* _Item position entries_
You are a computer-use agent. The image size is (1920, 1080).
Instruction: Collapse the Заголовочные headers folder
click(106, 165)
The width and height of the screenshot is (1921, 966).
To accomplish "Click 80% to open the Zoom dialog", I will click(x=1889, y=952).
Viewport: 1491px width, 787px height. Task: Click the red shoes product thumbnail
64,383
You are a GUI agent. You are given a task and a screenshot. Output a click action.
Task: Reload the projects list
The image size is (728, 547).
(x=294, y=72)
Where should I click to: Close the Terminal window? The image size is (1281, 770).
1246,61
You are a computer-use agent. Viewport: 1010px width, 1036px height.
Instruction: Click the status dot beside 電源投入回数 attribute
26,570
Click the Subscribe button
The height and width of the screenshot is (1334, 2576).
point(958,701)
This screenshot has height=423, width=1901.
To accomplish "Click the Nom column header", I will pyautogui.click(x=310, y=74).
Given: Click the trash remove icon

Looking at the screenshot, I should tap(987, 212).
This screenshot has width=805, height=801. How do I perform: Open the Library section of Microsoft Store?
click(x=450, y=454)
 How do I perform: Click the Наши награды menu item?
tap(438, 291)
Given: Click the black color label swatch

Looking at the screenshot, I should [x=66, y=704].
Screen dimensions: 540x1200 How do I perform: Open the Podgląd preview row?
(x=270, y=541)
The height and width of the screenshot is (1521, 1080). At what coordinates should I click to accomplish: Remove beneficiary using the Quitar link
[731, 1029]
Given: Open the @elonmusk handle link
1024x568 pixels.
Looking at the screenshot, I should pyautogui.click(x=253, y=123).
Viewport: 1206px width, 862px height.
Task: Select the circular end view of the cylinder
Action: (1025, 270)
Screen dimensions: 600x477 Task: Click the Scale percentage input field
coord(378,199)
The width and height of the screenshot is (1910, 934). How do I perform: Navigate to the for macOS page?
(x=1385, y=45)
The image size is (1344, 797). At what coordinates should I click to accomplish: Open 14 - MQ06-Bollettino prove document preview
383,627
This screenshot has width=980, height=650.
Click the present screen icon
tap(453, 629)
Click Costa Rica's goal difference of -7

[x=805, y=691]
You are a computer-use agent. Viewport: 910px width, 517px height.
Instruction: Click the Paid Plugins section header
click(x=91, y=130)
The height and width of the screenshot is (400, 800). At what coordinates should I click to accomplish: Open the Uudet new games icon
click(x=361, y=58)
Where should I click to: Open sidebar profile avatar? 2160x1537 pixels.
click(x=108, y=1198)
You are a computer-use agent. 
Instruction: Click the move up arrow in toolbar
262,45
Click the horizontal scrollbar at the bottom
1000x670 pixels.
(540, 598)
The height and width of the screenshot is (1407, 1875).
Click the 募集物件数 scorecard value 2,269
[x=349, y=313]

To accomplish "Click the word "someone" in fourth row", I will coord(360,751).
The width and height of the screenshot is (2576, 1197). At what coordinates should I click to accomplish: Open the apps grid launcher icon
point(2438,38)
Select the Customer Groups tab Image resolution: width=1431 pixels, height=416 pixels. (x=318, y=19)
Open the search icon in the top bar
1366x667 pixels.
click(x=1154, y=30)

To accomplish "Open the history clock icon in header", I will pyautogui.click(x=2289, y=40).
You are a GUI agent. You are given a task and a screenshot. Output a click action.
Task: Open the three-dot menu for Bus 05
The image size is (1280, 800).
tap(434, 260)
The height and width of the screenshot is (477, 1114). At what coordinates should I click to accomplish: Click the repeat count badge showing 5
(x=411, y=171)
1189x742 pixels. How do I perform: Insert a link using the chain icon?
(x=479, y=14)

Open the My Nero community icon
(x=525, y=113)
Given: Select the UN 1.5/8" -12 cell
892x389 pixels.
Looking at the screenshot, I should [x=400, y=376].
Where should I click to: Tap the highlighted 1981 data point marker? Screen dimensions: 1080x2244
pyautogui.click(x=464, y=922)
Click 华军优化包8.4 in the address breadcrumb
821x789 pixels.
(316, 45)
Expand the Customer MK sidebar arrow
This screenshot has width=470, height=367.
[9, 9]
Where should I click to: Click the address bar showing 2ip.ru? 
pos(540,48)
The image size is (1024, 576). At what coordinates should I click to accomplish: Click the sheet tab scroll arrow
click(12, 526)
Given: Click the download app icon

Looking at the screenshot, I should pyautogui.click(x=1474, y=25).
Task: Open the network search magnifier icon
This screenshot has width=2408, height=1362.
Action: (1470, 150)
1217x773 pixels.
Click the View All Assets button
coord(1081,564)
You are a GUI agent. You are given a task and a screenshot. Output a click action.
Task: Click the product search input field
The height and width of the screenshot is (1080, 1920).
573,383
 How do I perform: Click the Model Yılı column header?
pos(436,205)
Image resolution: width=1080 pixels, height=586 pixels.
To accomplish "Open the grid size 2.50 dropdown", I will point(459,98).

* _Exercise_
Copy all of the material above word for word, without changing anything.

* _Exercise answer_
You are a computer-use agent. The image size is (1920, 1080).
Instruction: Collapse the Заголовочные headers folder
click(106, 165)
The width and height of the screenshot is (1921, 966).
To accomplish "Click 80% to open the Zoom dialog", I will click(x=1889, y=952).
Viewport: 1491px width, 787px height. Task: Click the red shoes product thumbnail
64,383
You are a GUI agent. You are given a task and a screenshot. Output a click action.
Task: Reload the projects list
The image size is (728, 547).
(x=294, y=72)
Where should I click to: Close the Terminal window? The image size is (1281, 770).
1246,61
You are a computer-use agent. Viewport: 1010px width, 1036px height.
Instruction: Click the status dot beside 電源投入回数 attribute
26,570
Click the Subscribe button
The height and width of the screenshot is (1334, 2576).
point(958,701)
This screenshot has height=423, width=1901.
To accomplish "Click the Nom column header", I will pyautogui.click(x=310, y=74).
Given: Click the trash remove icon

Looking at the screenshot, I should tap(987, 212).
This screenshot has width=805, height=801. How do I perform: Open the Library section of Microsoft Store?
click(x=450, y=454)
 How do I perform: Click the Наши награды menu item?
tap(438, 291)
Given: Click the black color label swatch

Looking at the screenshot, I should [x=66, y=704].
Screen dimensions: 540x1200 How do I perform: Open the Podgląd preview row?
(x=270, y=541)
The height and width of the screenshot is (1521, 1080). At what coordinates should I click to accomplish: Remove beneficiary using the Quitar link
[731, 1029]
Given: Open the @elonmusk handle link
1024x568 pixels.
Looking at the screenshot, I should pyautogui.click(x=253, y=123).
Viewport: 1206px width, 862px height.
Task: Select the circular end view of the cylinder
Action: (1025, 270)
Screen dimensions: 600x477 Task: Click the Scale percentage input field
coord(378,199)
The width and height of the screenshot is (1910, 934). How do I perform: Navigate to the for macOS page?
(x=1385, y=45)
The image size is (1344, 797). At what coordinates should I click to accomplish: Open 14 - MQ06-Bollettino prove document preview
383,627
This screenshot has width=980, height=650.
Click the present screen icon
tap(453, 629)
Click Costa Rica's goal difference of -7

[x=805, y=691]
You are a computer-use agent. Viewport: 910px width, 517px height.
Instruction: Click the Paid Plugins section header
click(x=91, y=130)
The height and width of the screenshot is (400, 800). At what coordinates should I click to accomplish: Open the Uudet new games icon
click(x=361, y=58)
Where should I click to: Open sidebar profile avatar? 2160x1537 pixels.
click(x=108, y=1198)
You are a computer-use agent. 
Instruction: Click the move up arrow in toolbar
262,45
Click the horizontal scrollbar at the bottom
1000x670 pixels.
(540, 598)
The height and width of the screenshot is (1407, 1875).
Click the 募集物件数 scorecard value 2,269
[x=349, y=313]

To accomplish "Click the word "someone" in fourth row", I will coord(360,751).
The width and height of the screenshot is (2576, 1197). At what coordinates should I click to accomplish: Open the apps grid launcher icon
point(2438,38)
Select the Customer Groups tab Image resolution: width=1431 pixels, height=416 pixels. (x=318, y=19)
Open the search icon in the top bar
1366x667 pixels.
click(x=1154, y=30)

To accomplish "Open the history clock icon in header", I will pyautogui.click(x=2289, y=40).
You are a GUI agent. You are given a task and a screenshot. Output a click action.
Task: Open the three-dot menu for Bus 05
The image size is (1280, 800).
tap(434, 260)
The height and width of the screenshot is (477, 1114). At what coordinates should I click to accomplish: Click the repeat count badge showing 5
(x=411, y=171)
1189x742 pixels. How do I perform: Insert a link using the chain icon?
(x=479, y=14)

Open the My Nero community icon
(x=525, y=113)
Given: Select the UN 1.5/8" -12 cell
892x389 pixels.
Looking at the screenshot, I should [x=400, y=376].
Where should I click to: Tap the highlighted 1981 data point marker? Screen dimensions: 1080x2244
pyautogui.click(x=464, y=922)
Click 华军优化包8.4 in the address breadcrumb
821x789 pixels.
(316, 45)
Expand the Customer MK sidebar arrow
This screenshot has width=470, height=367.
[9, 9]
Where should I click to: Click the address bar showing 2ip.ru? 
pos(540,48)
The image size is (1024, 576). At what coordinates should I click to accomplish: Click the sheet tab scroll arrow
click(12, 526)
Given: Click the download app icon

Looking at the screenshot, I should pyautogui.click(x=1474, y=25).
Task: Open the network search magnifier icon
This screenshot has width=2408, height=1362.
Action: (1470, 150)
1217x773 pixels.
Click the View All Assets button
coord(1081,564)
You are a GUI agent. You are given a task and a screenshot. Output a click action.
Task: Click the product search input field
The height and width of the screenshot is (1080, 1920).
573,383
 How do I perform: Click the Model Yılı column header?
pos(436,205)
Image resolution: width=1080 pixels, height=586 pixels.
To accomplish "Open the grid size 2.50 dropdown", I will point(459,98).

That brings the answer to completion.